An investigative report by Al Jazeera Arabic TV revealed Monday that mysterious cargo planes were flying clandestinely into bases controlled by the 75-year-old Libyan rebel military chief, Khalifa Haftar, and dropping off “payloads” just before Haftar launched an offensive into the capital city of Tripoli.
Cargo Planes Arrive to Support Haftar
The TV report showed satellite images and flight data of two Russian-made Ilyushin 76 aircraft registered to a joint Emirati-Kazakh company called Reem Travel making a number of trips between Egypt, Israel and Jordan before landing at Hatfar’s military bases, in early April. The planes arrived just before the Libyan National Army (LNA) of Haftar attempted to take control of Tripoli.
Libya is currently subject to an arms embargo, imposed by the United Nations, since an armed civil war ripped through the country in 2011, following the overthrow and killing of Libya’s long-time dictator president, Colonel Muammar Gaddafi.
According to Al Jazeera, a video published by Haftar’s forces shows one of the planes landing at the LNA’s Tamanhant military base in southern Libya. The plane took off from Haftar’s stronghold city of Benghazi, east of Libya.

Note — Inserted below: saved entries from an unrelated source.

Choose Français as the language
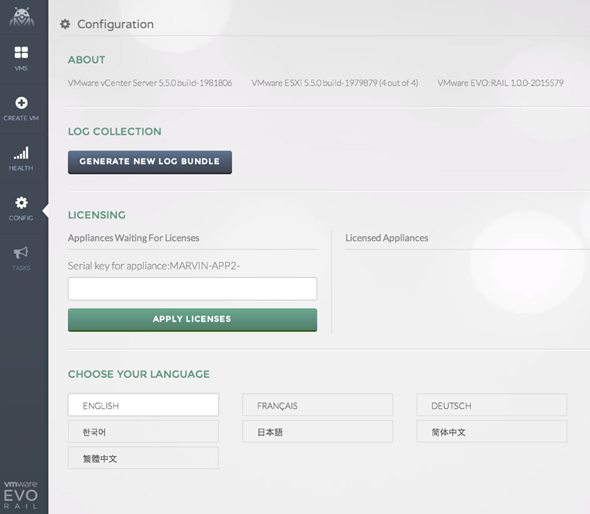 coord(317,405)
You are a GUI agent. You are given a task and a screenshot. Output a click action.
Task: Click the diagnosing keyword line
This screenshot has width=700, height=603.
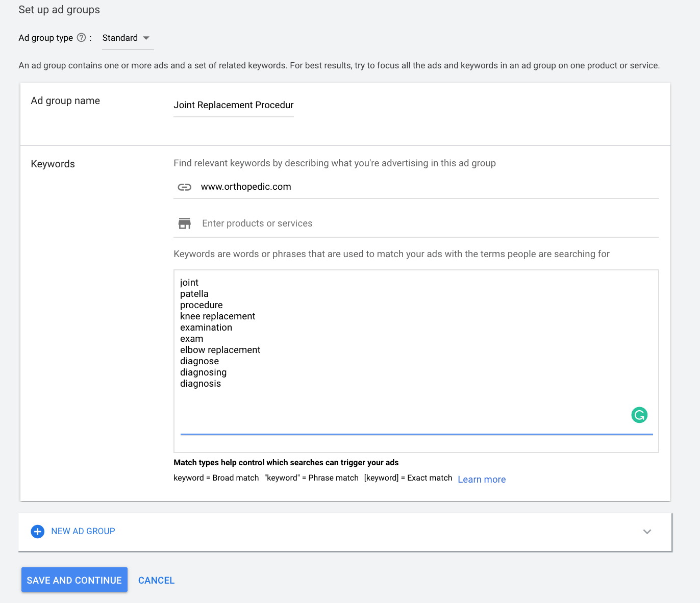point(203,372)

“With the tracking of the number, we detected a suspicious course of the aircraft that circulates almost regularly between Jordan, Israel and Egypt prior to its appearance in Libya, as shown by the air navigation and surveillance technology ADS-B,” the investigation said.
Libya Could be the Next Yemen
The report quoted Bill Law, an analyst with the online magazine, Gulf Matters, as saying that such an investigative report shows that the current conflict in Libya is aggravating rapidly.

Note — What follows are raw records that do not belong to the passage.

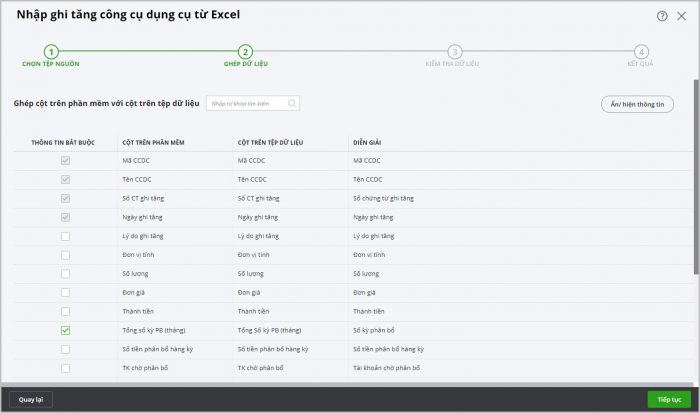Viewport: 700px width, 413px height.
Task: Enable the Đơn vị tính required checkbox
Action: (x=65, y=254)
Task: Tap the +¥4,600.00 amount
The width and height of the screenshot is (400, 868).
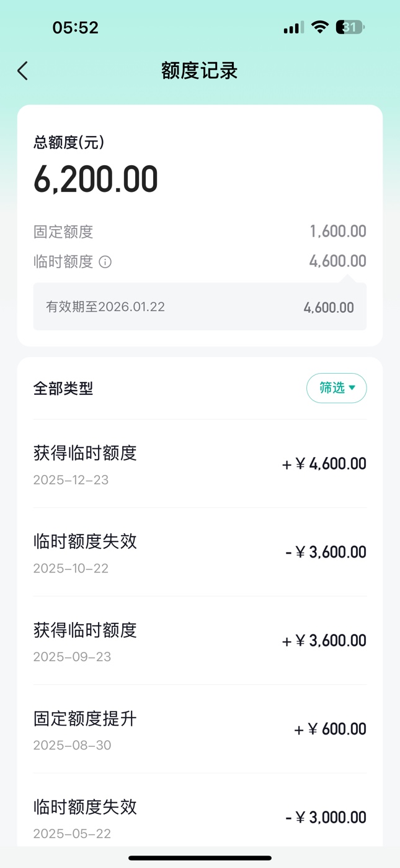Action: [x=324, y=464]
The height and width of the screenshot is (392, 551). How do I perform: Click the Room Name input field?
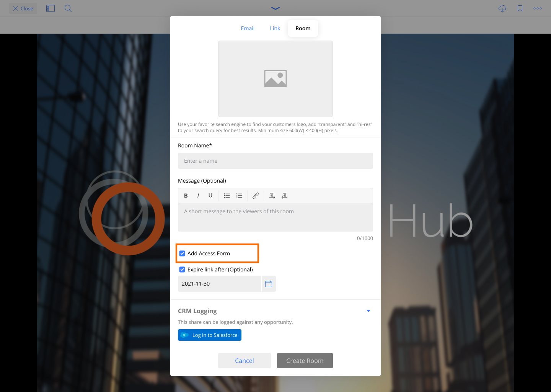coord(276,161)
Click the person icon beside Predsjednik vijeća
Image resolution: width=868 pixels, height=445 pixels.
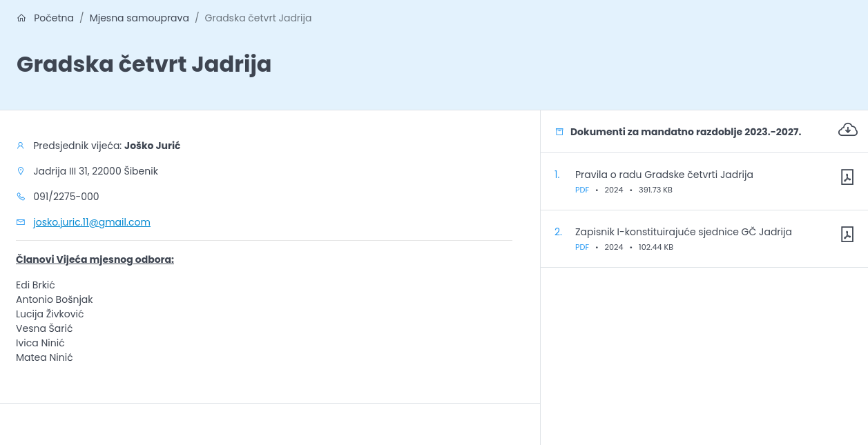click(x=21, y=146)
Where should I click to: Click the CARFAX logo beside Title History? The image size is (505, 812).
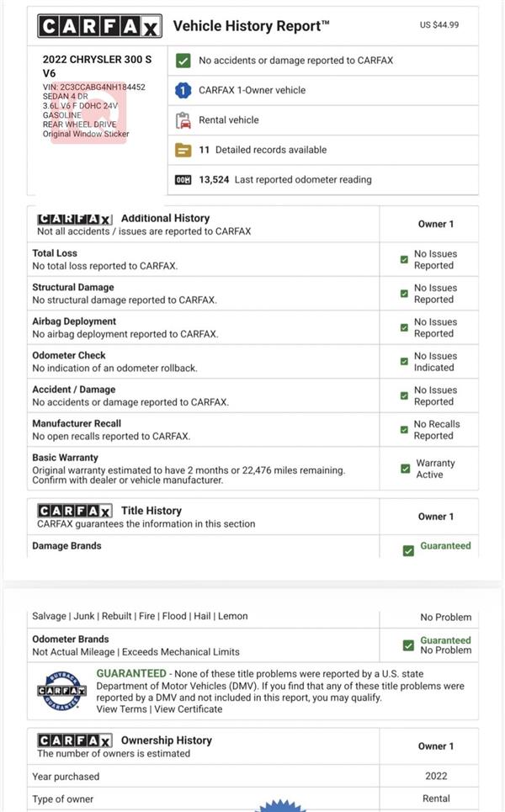(75, 511)
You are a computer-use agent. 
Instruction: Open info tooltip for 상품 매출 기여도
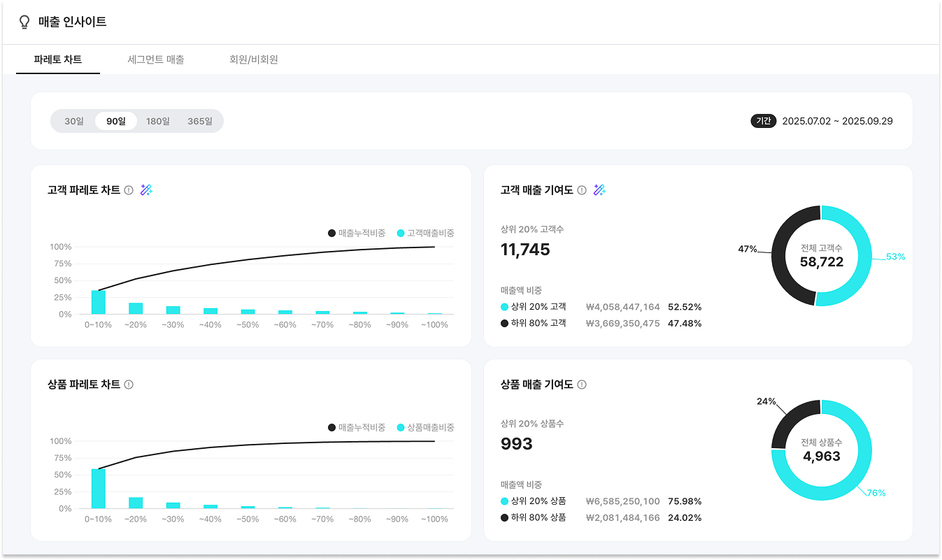[x=582, y=385]
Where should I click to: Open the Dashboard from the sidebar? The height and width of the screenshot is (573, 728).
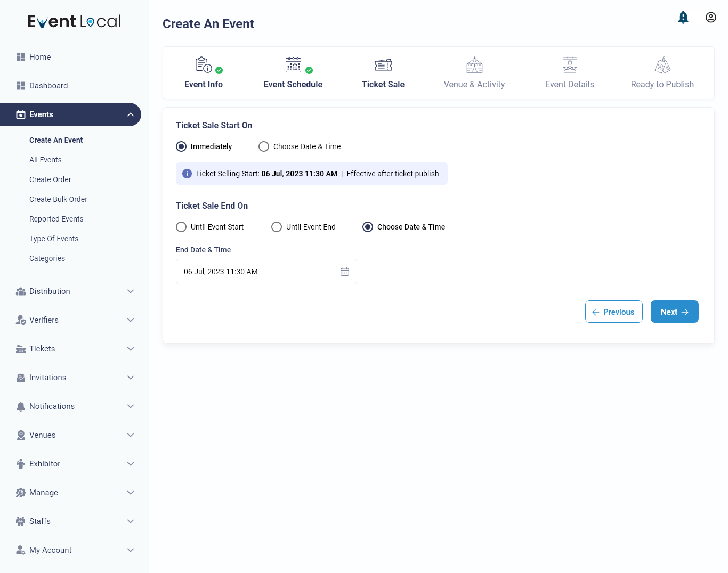pos(48,85)
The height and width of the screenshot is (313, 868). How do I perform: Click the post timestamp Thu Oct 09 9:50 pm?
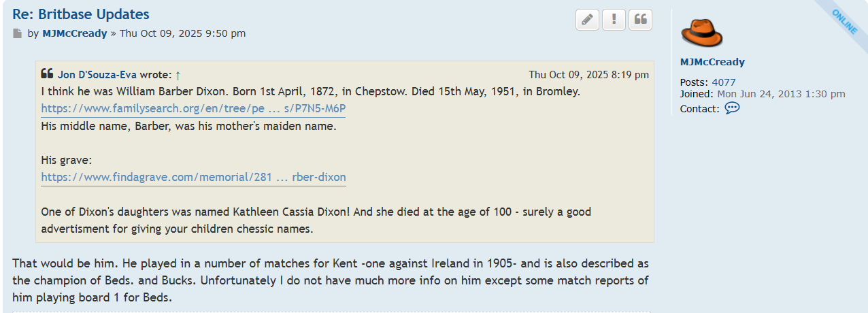182,33
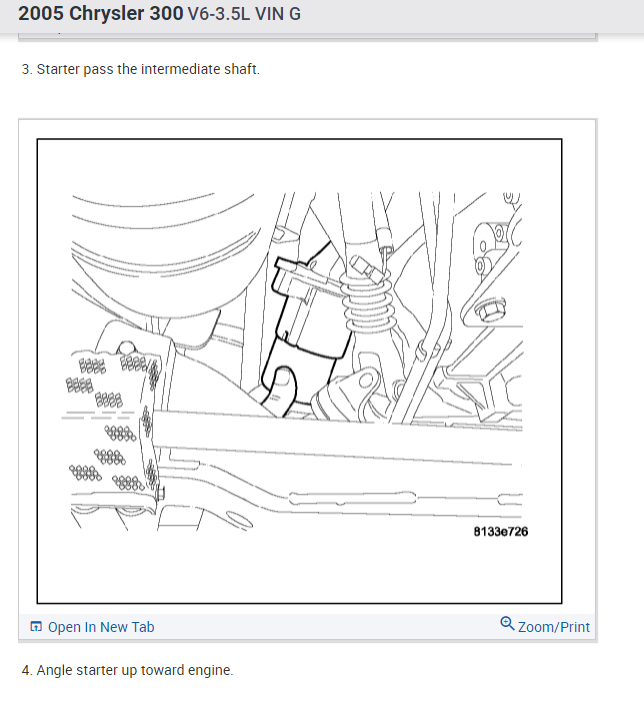644x711 pixels.
Task: Click the bold-outlined starter motor in diagram
Action: [308, 326]
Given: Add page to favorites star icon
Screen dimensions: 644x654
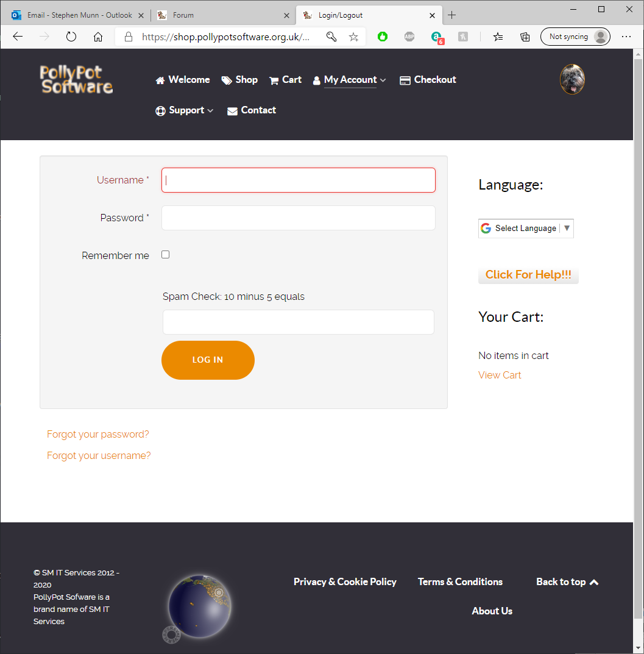Looking at the screenshot, I should tap(353, 37).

“What we’re seeing are lots of players coming into Libya. It’s a recipe that’s almost heading to a Yemen scenario. We’re beginning to see a proxy war emerging. We’re looking at a pretty bleak situation. In this situation of a vacuum, you see players emerge and we’re seeing this now,” Law told Al Jazeera.
Aljazeera’s reporting comes against the backdrop of resumed heavy battles early this week near the center of Tripoli. An aid to LNA’s chief of staff, Saraj al-Majbri, told Al Jazeera that his troops have won gains in the area of Salah al-Deen, a few kilometers away from Tripoli’s downtown.

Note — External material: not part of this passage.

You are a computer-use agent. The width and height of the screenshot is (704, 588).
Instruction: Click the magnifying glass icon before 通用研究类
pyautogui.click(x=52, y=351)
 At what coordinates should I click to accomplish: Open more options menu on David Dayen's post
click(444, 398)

Over the past several years, Libya has withstood a fierce rivalry between Khalifa Haftar, who is in control of the east and much of the south, and the internationally-backed Prime Minister, Fayez al-Sarraj, who is in charge of a weak government in Tripoli.
Haftar has insisted that his army’s offensives will continue unabated, as long as the government of National Accord (GNA), remains in power in Tripoli. So far, both Haftar and his rival, have failed to reach a compromise, despite six rounds of talks between the two sides.
The Destabilizing of Tripoli
Earlier this week, the U.N.-backed government in Tripoli, said that Haftar’s military offensive near Tripoli had destabilized daily lives, with schooling and other services suspended.
On Wednesday, a United Nations envoy to Libya accused unnamed international players of getting involved either directly or indirectly in exporting weaponry to Libya, thus violating recent U.N. Security Council resolutions pertaining to the troubled country.
According to U.N. statistics, the current battle over Tripoli has claimed the lives of at least 562 Libyans, including 40 civilians. Since the beginning of Haftar’s offensive in Tripoli in early April, tens of thousands of people have been forcibly displaced, UN estimates suggest.
Back in 2011, Libyan masses took to the streets demanding economic reforms by the former regime of Muammar Gaddafi. Since then and right after the ousting and lynching of Gaddafi in public, the North African Arab country has been trapped in a civil war. International intervention has yet to bring calm to the 1,770 km-long coastal Mediterranean nation.